Populating dwh staging area

1 minute read

Models prefixed with stg _comprise the so-called staging area. Source tables are green-coloured, staging tables are blue on the picture below (click to expand):

Since I want to use dbt to deploy my projects I would like to build a common ground. In other words that would be staging area pointing to source tables covered with data tests thoroughly.

Let us examine the source code for stg_ym_sessions_facts:

with source as (

select

     {{ surrogate_key(["account_id",
       "clientids_id",
       "dates_id",
       "traffic_id",
       "locations_id",
       "devices_id"])
       }} as id

, f.account_id
, f.clientids_id
, f.dates_id
, f.traffic_id
, f.locations_id
, f.devices_id
, f.sessions
, f.bounces
, f.pageviews
, f.duration
, gd.dt
, gd.ts

from {{ source('metrika', 'sessions_facts') }} as f
left join {{ ref('stg_general_dates') }} as gd
on gd.id = f.dates_id

{{ filter_rows(
account_id=var('account_id_metrika'),
last_number_of_days=true,
ts_field='dt'
) }}

)

select * from source

Staging tables serve the following key purposes:

  • Listing available columns

So that any subsequent model could use all of them or specific columns.

  • Simple joins are performed

See the ‘stg_general_dates is joined to enrich the staging table with basic time dimension: session date and timestamp. You might also want to add weekday, quarter, date of the week start, quarter, etc.

  • Surrogate keys

Are generated where applicable.
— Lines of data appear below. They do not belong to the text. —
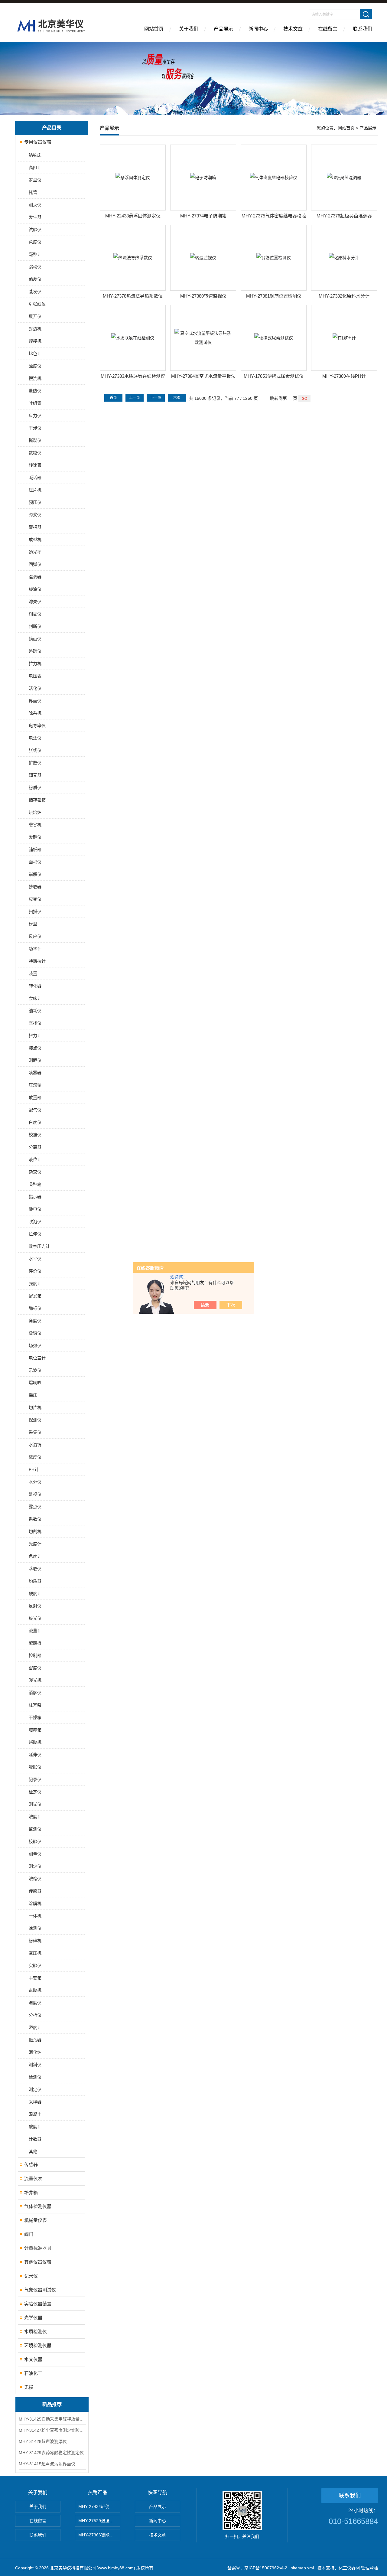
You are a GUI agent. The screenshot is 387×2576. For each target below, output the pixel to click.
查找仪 (35, 1023)
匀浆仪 (35, 514)
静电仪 (35, 1209)
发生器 (35, 217)
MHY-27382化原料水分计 (344, 295)
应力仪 (35, 415)
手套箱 (35, 1977)
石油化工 (33, 2373)
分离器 (35, 1147)
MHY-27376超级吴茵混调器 (344, 215)
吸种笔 (35, 1184)
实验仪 (35, 1965)
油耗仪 (35, 1010)
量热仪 (35, 390)
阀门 (28, 2234)
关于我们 (188, 28)
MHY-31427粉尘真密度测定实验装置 (52, 2430)
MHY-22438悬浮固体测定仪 (133, 215)
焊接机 (35, 341)
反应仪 (35, 936)
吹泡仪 (35, 1221)
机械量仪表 (35, 2220)
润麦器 (35, 775)
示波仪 (35, 1370)
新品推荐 (52, 2404)
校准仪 (35, 1134)
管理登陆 (369, 2567)
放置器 (35, 1097)
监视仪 (35, 1494)
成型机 (35, 539)
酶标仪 (35, 1308)
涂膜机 (35, 1903)
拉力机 (35, 663)
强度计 (35, 1283)
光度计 (35, 1543)
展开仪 (35, 316)
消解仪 (35, 1692)
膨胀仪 (35, 1767)
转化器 (35, 985)
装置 (33, 973)
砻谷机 (35, 824)
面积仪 (35, 861)
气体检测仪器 (37, 2206)
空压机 (35, 1953)
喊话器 (35, 477)
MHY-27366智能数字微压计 (99, 2534)
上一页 (134, 398)
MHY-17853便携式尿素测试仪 (274, 376)
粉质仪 (35, 787)
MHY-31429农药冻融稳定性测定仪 (51, 2452)
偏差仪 (35, 279)
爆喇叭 (35, 1382)
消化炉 (35, 2052)
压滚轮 (35, 1085)
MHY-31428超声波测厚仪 (43, 2441)
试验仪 (35, 229)
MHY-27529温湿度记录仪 (99, 2520)
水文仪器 (33, 2359)
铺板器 (35, 849)
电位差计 (37, 1357)
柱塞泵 (35, 1705)
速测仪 (35, 1928)
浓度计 (35, 1816)
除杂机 (35, 713)
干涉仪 (35, 428)
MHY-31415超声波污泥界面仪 (47, 2463)
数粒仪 (35, 452)
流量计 (35, 1630)
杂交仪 (35, 1171)
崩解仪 (35, 874)
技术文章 (293, 28)
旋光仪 (35, 1618)
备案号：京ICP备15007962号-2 (257, 2567)
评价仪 (35, 1271)
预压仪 (35, 502)
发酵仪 (35, 837)
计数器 (35, 2139)
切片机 (35, 1407)
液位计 (35, 1159)
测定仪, (36, 1866)
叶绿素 (35, 403)
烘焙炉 (35, 812)
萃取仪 (35, 1568)
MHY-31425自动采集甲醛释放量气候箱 (52, 2419)
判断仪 (35, 626)
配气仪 (35, 1109)
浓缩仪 (35, 1878)
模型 (33, 923)
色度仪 (35, 242)
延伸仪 (35, 1754)
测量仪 (35, 1853)
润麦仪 (35, 613)
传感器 (35, 1891)
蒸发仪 (35, 291)
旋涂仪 (35, 589)
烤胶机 (35, 1742)
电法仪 (35, 737)
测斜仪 (35, 2064)
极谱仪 (35, 1333)
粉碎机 (35, 1940)
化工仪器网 (349, 2567)
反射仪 (35, 1605)
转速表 (35, 465)
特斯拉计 (37, 961)
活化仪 (35, 688)
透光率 (35, 551)
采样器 (35, 2101)
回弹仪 (35, 564)
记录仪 (35, 1779)
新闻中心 (258, 28)
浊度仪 (35, 366)
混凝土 (35, 2114)
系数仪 (35, 1519)
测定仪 (35, 2089)
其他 (33, 2151)
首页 (113, 398)
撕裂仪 (35, 440)
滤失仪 (35, 601)
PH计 (34, 1469)
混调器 (35, 576)
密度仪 (35, 1667)
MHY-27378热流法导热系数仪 (133, 295)
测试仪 (35, 1804)
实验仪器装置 (37, 2303)
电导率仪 (37, 725)
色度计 (35, 1556)
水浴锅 (35, 1444)
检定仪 (35, 1791)
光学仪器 (33, 2317)
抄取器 (35, 886)
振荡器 (35, 2039)
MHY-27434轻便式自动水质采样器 (99, 2506)
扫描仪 (35, 911)
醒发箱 (35, 1295)
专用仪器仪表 (37, 142)
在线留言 (327, 28)
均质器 (35, 1581)
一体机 (35, 1915)
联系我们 (362, 28)
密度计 (35, 2027)
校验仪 (35, 1841)
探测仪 (35, 1419)
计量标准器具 (37, 2248)
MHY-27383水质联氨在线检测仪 (133, 376)
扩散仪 (35, 762)
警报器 (35, 527)
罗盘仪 (35, 180)
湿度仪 (35, 2002)
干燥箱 (35, 1717)
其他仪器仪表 (37, 2262)
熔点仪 (35, 1047)
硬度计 (35, 1593)
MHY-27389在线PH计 (344, 376)
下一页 (155, 398)
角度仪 (35, 1320)
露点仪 (35, 1506)
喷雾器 (35, 1072)
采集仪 (35, 1432)
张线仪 (35, 750)
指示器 (35, 1196)
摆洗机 (35, 378)
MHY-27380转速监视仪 (203, 295)
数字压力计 (39, 1246)
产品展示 (223, 28)
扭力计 (35, 1035)
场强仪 (35, 1345)
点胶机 (35, 1990)
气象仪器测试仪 (40, 2289)
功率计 (35, 948)
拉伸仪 (35, 1233)
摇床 (33, 1395)
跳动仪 (35, 266)
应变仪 (35, 899)
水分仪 (35, 1481)
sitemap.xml (302, 2567)
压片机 (35, 489)
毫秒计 (35, 254)
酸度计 (35, 2126)
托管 (33, 192)
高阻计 (35, 167)
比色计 (35, 353)
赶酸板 (35, 1643)
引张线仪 (37, 304)
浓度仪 (35, 1457)
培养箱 (35, 1729)
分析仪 (35, 2015)
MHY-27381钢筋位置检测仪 (273, 295)
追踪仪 (35, 651)
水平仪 (35, 1258)
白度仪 (35, 1122)
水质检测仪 (35, 2331)
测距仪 (35, 1060)
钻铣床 (35, 155)
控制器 (35, 1655)
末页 (176, 398)
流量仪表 (33, 2178)
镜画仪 (35, 638)
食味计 (35, 998)
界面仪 (35, 700)
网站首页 (154, 28)
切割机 (35, 1531)
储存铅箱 (37, 799)
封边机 (35, 328)
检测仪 (35, 2077)
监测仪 (35, 1829)
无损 (28, 2387)
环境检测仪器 (37, 2345)
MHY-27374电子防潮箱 (203, 215)
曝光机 (35, 1680)
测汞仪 (35, 204)
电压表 (35, 675)
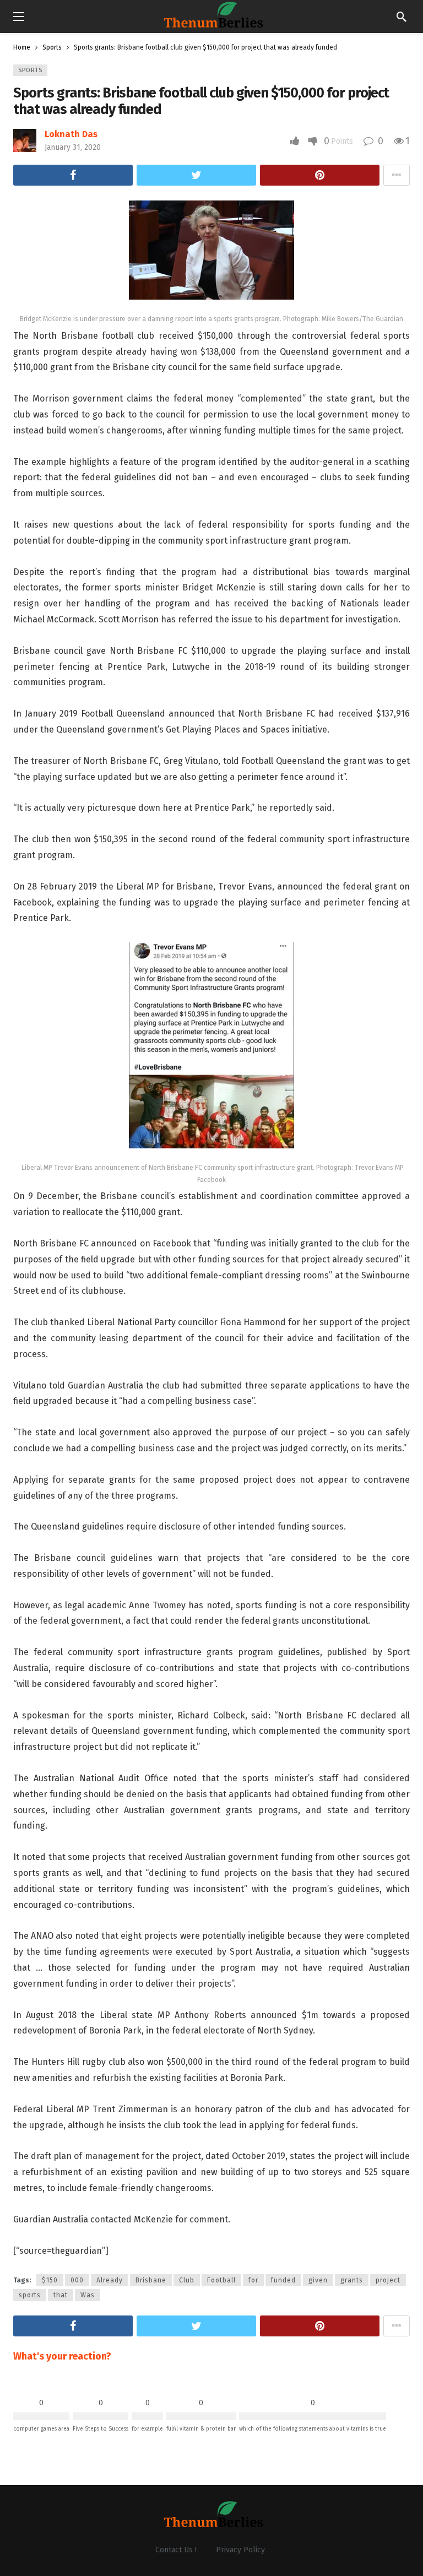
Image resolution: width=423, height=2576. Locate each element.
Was (87, 2295)
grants (351, 2280)
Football (221, 2280)
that (60, 2295)
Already (109, 2280)
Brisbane (150, 2280)
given (318, 2280)
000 (77, 2280)
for (253, 2280)
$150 (50, 2280)
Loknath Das (71, 134)
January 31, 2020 (73, 147)
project (388, 2280)
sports (30, 2295)
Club (186, 2280)
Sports (30, 70)
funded (283, 2280)
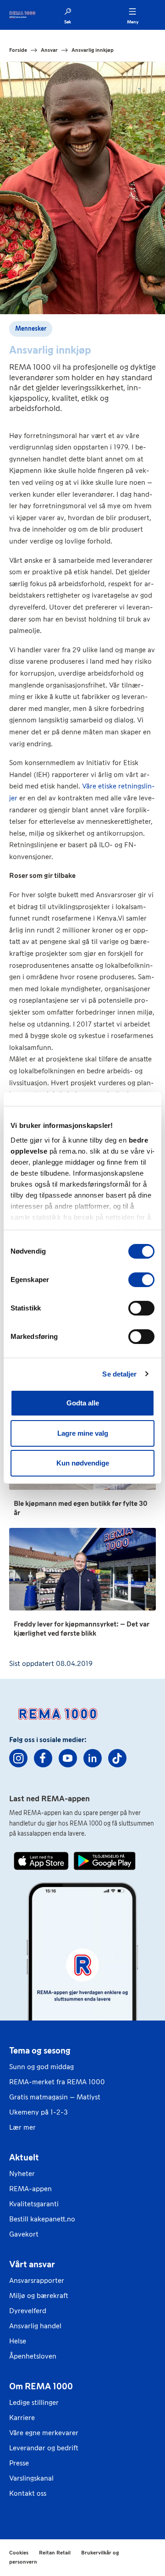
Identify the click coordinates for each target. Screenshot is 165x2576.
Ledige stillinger (34, 2402)
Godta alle (82, 1403)
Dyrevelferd (27, 2310)
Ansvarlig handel (35, 2325)
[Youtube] (68, 1758)
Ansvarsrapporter (36, 2280)
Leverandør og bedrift (43, 2447)
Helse (17, 2341)
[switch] (141, 1279)
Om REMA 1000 (41, 2386)
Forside (18, 50)
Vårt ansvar (32, 2264)
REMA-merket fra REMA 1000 (57, 2081)
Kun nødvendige (82, 1463)
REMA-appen (30, 2188)
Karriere (22, 2417)
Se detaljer (119, 1374)
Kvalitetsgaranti (34, 2203)
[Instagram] (18, 1758)
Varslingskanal (31, 2478)
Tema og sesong (40, 2050)
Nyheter (22, 2173)
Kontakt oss (27, 2493)
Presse (19, 2463)
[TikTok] (117, 1758)
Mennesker (30, 329)
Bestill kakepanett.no (42, 2219)
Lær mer (22, 2127)
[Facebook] (43, 1758)
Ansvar (49, 50)
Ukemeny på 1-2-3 (38, 2112)
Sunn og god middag (41, 2066)
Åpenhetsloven (32, 2356)
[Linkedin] (92, 1758)
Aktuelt (24, 2157)
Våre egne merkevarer (43, 2432)
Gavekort (23, 2234)
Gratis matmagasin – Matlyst (54, 2097)
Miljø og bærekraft (38, 2295)
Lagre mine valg (82, 1433)
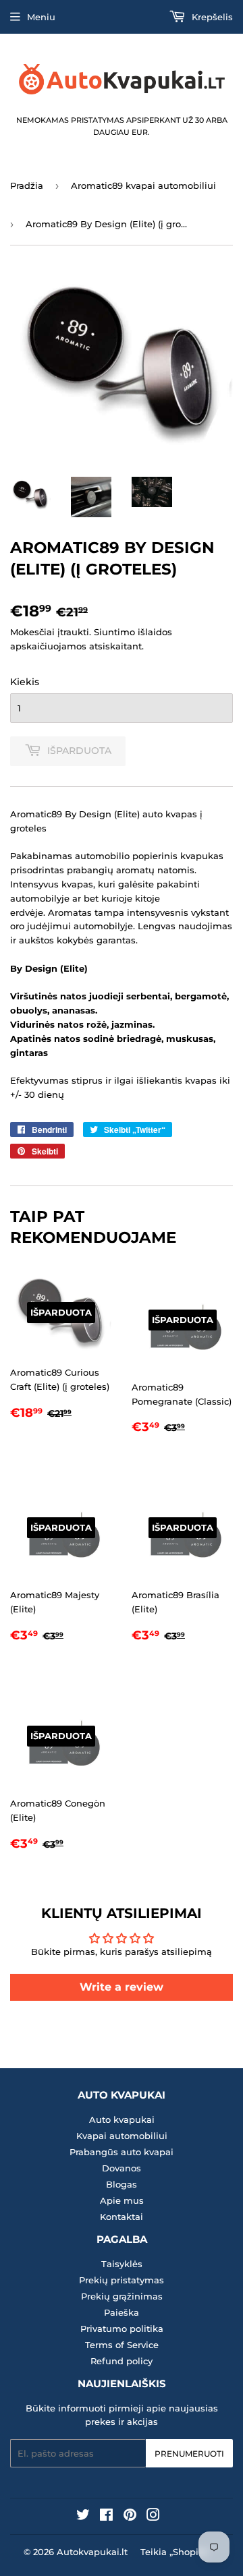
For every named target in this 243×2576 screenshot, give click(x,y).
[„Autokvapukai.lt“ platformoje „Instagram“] (153, 2516)
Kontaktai (121, 2216)
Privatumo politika (121, 2328)
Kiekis (24, 682)
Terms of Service (122, 2344)
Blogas (121, 2184)
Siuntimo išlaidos (133, 631)
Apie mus (122, 2200)
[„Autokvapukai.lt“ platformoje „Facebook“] (106, 2516)
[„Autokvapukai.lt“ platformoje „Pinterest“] (130, 2516)
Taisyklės (121, 2263)
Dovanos (121, 2168)
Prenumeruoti (189, 2454)
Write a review (121, 1987)
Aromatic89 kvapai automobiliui (143, 185)
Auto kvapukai (122, 2119)
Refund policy (121, 2360)
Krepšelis (211, 16)
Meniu (41, 16)
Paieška (121, 2312)
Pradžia (26, 185)
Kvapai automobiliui (121, 2135)
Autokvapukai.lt (92, 2551)
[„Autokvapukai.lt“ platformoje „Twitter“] (83, 2516)
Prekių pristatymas (121, 2280)
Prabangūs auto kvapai (121, 2151)
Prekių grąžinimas (122, 2296)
Macro is used which I will describe in detail later.

  • Rows are filtered

Whole logic is implemented in filter_rows macro. Key point here is you may have several source accounts streaming data to a single table, each of them having its own unique identifier. I only want to fetch rows for a specific account (customer).

There is also one major improvement for the Continuous Integration pipeline: using only 3 last days of data to test your DWH before you merge a new patch. I will cover it later.

Other things you can do in the staging area:

  • Rename your columns to align different sources
  • Cast field types, cast timezones (local -> utc)
  • Deduplicate rows if your ELT service doesn’t do so

Updated: